Stack high the cracker shelves with Dare Bretons. Stuff the freezers with simply McCain pizzas. Let Habitant pea soup wash over the canned goods aisles.

But it seems customers actually had little to do with it. Their votes were counted when Loblaw ran the numbers on French’s profitability to begin with, and also the verdict was clear: Not worth the shelf space. But local boosters like Romanelli got wind of Loblaw’s decision and took to social networking with demands that the store re-stock French’s ketchup for nationalistic reasons. He was joined by hundreds more Facebookers and tweeters. A member of Ontario’s Liberal government, Mike Colle, quickly jumped on Romanelli’s bandwagon and threatened to lead a boycott against Loblaw if it didn’t restock French’s ketchup. Thoroughly mau-maued, the retailer had little choice but to offer its surrender inside a fight it had not even subscribed to.

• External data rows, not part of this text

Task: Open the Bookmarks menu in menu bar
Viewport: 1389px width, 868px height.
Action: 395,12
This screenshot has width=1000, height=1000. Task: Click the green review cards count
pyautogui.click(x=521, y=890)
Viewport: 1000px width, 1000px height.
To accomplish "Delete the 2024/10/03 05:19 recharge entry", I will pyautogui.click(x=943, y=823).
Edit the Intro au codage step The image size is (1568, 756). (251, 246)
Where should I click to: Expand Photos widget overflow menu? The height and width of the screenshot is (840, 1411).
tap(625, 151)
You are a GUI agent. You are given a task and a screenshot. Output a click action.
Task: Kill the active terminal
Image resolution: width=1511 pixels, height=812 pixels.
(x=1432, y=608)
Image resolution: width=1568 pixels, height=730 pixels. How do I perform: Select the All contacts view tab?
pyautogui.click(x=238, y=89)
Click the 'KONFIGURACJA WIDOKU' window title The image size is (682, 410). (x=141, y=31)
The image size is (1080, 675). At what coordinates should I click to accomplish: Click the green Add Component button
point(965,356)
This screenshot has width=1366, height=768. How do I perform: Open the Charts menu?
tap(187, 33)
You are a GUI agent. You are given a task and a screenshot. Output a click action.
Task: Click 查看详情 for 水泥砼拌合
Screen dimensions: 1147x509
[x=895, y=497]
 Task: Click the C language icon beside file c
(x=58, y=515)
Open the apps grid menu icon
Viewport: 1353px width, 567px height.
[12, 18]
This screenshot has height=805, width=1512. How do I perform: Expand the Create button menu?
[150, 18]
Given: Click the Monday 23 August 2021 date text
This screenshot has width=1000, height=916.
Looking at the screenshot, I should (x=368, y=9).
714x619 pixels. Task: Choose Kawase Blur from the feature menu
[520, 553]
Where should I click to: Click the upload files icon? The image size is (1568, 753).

Romanelli appears to have been born to boost a bit of hell. He’s known as a labour activist, but also, he passes the name “John Tard,” as a person in the previous hardcore punk band the 3Tards. It had been a band known not just because of its vulgar lyrics, but evidently had a knack for creating a spectacle, too, staging mock live births and circumcisions on stage. Maybe promoting local tomato growers is recognized as punk nowadays, but French’s is bottled in Ohio. Loblaw’s house brand, President’s Choice ketchup, buys plenty of Canadian tomatoes, too, they also buy American tomatoes. Does PC, given its product sales, buy more Canadian tomatoes from Canadian farmers in total compared to purely Canadian-tomatoed, Ohio-bottled and never particularly popular French’s ketchup? Such questions would be best left to those in the scientific-technical intelligentsia class, not the punks and populist politicians on the around the frontline of the cause.